▽

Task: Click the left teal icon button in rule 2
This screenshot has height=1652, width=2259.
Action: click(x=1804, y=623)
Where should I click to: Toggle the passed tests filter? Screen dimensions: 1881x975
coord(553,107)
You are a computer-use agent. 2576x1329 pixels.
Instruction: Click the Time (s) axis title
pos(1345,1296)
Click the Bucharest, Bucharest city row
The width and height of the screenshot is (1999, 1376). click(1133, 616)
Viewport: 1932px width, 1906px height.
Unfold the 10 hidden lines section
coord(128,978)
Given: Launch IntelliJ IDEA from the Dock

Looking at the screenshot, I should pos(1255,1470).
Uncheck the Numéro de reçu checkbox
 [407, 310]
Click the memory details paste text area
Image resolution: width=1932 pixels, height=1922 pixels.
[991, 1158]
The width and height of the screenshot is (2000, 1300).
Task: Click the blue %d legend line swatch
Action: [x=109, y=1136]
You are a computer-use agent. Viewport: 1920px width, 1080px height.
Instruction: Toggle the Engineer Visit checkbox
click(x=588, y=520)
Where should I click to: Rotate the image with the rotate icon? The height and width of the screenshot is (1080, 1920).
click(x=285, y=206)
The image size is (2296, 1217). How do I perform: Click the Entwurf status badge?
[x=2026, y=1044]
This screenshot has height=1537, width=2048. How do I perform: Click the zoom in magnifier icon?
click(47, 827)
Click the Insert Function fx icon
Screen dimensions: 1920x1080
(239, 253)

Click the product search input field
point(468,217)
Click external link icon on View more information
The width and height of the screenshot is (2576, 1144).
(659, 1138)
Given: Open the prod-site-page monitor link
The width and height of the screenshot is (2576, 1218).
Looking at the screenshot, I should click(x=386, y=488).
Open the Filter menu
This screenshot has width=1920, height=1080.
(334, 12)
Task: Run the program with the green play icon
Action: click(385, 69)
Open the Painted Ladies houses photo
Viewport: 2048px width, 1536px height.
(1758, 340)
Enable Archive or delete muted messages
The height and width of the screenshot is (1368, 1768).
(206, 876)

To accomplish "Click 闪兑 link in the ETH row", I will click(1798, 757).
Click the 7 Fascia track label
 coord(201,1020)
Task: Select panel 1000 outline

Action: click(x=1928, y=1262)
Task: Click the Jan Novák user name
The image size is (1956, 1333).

△

[WHAT TO PRODUCE]:
Only a number is wanted here: how many lines of the material hold the word "agent".

[EXPECTED ANSWER]:
2